BEGIN

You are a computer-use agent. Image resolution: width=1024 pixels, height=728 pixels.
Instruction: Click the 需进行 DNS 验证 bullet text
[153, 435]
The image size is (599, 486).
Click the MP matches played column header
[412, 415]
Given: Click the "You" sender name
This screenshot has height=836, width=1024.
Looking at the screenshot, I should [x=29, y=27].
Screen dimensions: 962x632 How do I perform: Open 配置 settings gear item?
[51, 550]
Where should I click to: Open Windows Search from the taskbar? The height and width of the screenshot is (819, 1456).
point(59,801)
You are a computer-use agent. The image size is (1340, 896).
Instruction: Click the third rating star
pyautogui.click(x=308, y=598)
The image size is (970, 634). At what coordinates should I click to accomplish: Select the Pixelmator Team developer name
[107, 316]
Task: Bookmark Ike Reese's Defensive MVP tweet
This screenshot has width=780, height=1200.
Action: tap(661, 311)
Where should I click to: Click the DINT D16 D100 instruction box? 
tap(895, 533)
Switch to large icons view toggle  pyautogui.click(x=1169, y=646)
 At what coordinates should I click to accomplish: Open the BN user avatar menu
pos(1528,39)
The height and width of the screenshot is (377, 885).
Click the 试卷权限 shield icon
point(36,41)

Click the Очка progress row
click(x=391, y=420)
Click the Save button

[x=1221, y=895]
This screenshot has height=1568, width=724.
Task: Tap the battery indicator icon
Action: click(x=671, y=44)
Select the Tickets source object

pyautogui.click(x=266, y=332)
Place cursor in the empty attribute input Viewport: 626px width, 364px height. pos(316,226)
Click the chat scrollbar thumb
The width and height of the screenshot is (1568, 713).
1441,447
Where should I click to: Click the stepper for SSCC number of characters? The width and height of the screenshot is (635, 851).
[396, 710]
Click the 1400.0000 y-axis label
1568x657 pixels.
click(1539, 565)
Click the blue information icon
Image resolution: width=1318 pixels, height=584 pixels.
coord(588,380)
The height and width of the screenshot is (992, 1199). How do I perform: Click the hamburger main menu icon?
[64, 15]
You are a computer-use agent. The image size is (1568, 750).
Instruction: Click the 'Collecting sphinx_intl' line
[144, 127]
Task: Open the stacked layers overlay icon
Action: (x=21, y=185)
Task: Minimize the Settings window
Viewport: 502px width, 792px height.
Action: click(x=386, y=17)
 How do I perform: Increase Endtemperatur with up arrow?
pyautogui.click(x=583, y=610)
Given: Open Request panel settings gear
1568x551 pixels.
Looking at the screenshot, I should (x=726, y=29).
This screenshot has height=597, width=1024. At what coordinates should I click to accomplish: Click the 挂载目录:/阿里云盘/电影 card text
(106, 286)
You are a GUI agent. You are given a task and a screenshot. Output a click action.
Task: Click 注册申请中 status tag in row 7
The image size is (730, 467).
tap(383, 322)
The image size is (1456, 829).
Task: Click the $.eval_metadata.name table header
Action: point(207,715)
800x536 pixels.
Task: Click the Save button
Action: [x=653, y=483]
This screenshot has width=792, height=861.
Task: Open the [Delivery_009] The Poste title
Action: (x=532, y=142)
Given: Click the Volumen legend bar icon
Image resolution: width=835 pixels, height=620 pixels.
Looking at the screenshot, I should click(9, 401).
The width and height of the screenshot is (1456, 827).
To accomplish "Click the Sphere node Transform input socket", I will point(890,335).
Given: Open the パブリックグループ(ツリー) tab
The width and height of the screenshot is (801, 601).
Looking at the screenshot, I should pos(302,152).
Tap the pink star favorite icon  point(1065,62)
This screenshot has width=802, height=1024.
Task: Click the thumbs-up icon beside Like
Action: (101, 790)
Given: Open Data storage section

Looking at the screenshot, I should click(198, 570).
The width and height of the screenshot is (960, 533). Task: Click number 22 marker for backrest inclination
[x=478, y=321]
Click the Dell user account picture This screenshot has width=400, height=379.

END

## Problem statement
Could you convert every line of the material above into a Markdown table with the columns Row and Line, numbering the rows and leaving out blank lines?

## Result
| Row | Line |
|---|---|
| 1 | You are a computer-use agent. Image resolution: width=1024 pixels, height=728 pixels. |
| 2 | Instruction: Click the 需进行 DNS 验证 bullet text |
| 3 | [153, 435] |
| 4 | The image size is (599, 486). |
| 5 | Click the MP matches played column header |
| 6 | [412, 415] |
| 7 | Given: Click the "You" sender name |
| 8 | This screenshot has height=836, width=1024. |
| 9 | Looking at the screenshot, I should [x=29, y=27]. |
| 10 | Screen dimensions: 962x632 How do I perform: Open 配置 settings gear item? |
| 11 | [51, 550] |
| 12 | Where should I click to: Open Windows Search from the taskbar? The height and width of the screenshot is (819, 1456). |
| 13 | point(59,801) |
| 14 | You are a computer-use agent. The image size is (1340, 896). |
| 15 | Instruction: Click the third rating star |
| 16 | pyautogui.click(x=308, y=598) |
| 17 | The image size is (970, 634). At what coordinates should I click to accomplish: Select the Pixelmator Team developer name |
| 18 | [107, 316] |
| 19 | Task: Bookmark Ike Reese's Defensive MVP tweet |
| 20 | This screenshot has width=780, height=1200. |
| 21 | Action: tap(661, 311) |
| 22 | Where should I click to: Click the DINT D16 D100 instruction box?  |
| 23 | tap(895, 533) |
| 24 | Switch to large icons view toggle  pyautogui.click(x=1169, y=646) |
| 25 |  At what coordinates should I click to accomplish: Open the BN user avatar menu |
| 26 | pos(1528,39) |
| 27 | The height and width of the screenshot is (377, 885). |
| 28 | Click the 试卷权限 shield icon |
| 29 | point(36,41) |
| 30 | Click the Очка progress row |
| 31 | click(x=391, y=420) |
| 32 | Click the Save button |
| 33 | [x=1221, y=895] |
| 34 | This screenshot has height=1568, width=724. |
| 35 | Task: Tap the battery indicator icon |
| 36 | Action: click(x=671, y=44) |
| 37 | Select the Tickets source object |
| 38 | pyautogui.click(x=266, y=332) |
| 39 | Place cursor in the empty attribute input Viewport: 626px width, 364px height. pos(316,226) |
| 40 | Click the chat scrollbar thumb |
| 41 | The width and height of the screenshot is (1568, 713). |
| 42 | 1441,447 |
| 43 | Where should I click to: Click the stepper for SSCC number of characters? The width and height of the screenshot is (635, 851). |
| 44 | [396, 710] |
| 45 | Click the 1400.0000 y-axis label |
| 46 | 1568x657 pixels. |
| 47 | click(1539, 565) |
| 48 | Click the blue information icon |
| 49 | Image resolution: width=1318 pixels, height=584 pixels. |
| 50 | coord(588,380) |
| 51 | The height and width of the screenshot is (992, 1199). How do I perform: Click the hamburger main menu icon? |
| 52 | [64, 15] |
| 53 | You are a computer-use agent. The image size is (1568, 750). |
| 54 | Instruction: Click the 'Collecting sphinx_intl' line |
| 55 | [144, 127] |
| 56 | Task: Open the stacked layers overlay icon |
| 57 | Action: (x=21, y=185) |
| 58 | Task: Minimize the Settings window |
| 59 | Viewport: 502px width, 792px height. |
| 60 | Action: click(x=386, y=17) |
| 61 |  How do I perform: Increase Endtemperatur with up arrow? |
| 62 | pyautogui.click(x=583, y=610) |
| 63 | Given: Open Request panel settings gear |
| 64 | 1568x551 pixels. |
| 65 | Looking at the screenshot, I should (x=726, y=29). |
| 66 | This screenshot has height=597, width=1024. At what coordinates should I click to accomplish: Click the 挂载目录:/阿里云盘/电影 card text |
| 67 | (106, 286) |
| 68 | You are a GUI agent. You are given a task and a screenshot. Output a click action. |
| 69 | Task: Click 注册申请中 status tag in row 7 |
| 70 | The image size is (730, 467). |
| 71 | tap(383, 322) |
| 72 | The image size is (1456, 829). |
| 73 | Task: Click the $.eval_metadata.name table header |
| 74 | Action: point(207,715) |
| 75 | 800x536 pixels. |
| 76 | Task: Click the Save button |
| 77 | Action: [x=653, y=483] |
| 78 | This screenshot has width=792, height=861. |
| 79 | Task: Open the [Delivery_009] The Poste title |
| 80 | Action: (x=532, y=142) |
| 81 | Given: Click the Volumen legend bar icon |
| 82 | Image resolution: width=835 pixels, height=620 pixels. |
| 83 | Looking at the screenshot, I should click(9, 401). |
| 84 | The width and height of the screenshot is (1456, 827). |
| 85 | To accomplish "Click the Sphere node Transform input socket", I will point(890,335). |
| 86 | Given: Open the パブリックグループ(ツリー) tab |
| 87 | The width and height of the screenshot is (801, 601). |
| 88 | Looking at the screenshot, I should pos(302,152). |
| 89 | Tap the pink star favorite icon  point(1065,62) |
| 90 | This screenshot has width=802, height=1024. |
| 91 | Task: Click the thumbs-up icon beside Like |
| 92 | Action: (101, 790) |
| 93 | Given: Open Data storage section |
| 94 | Looking at the screenshot, I should click(198, 570). |
| 95 | The width and height of the screenshot is (960, 533). Task: Click number 22 marker for backrest inclination |
| 96 | [x=478, y=321] |
| 97 | Click the Dell user account picture This screenshot has width=400, height=379. |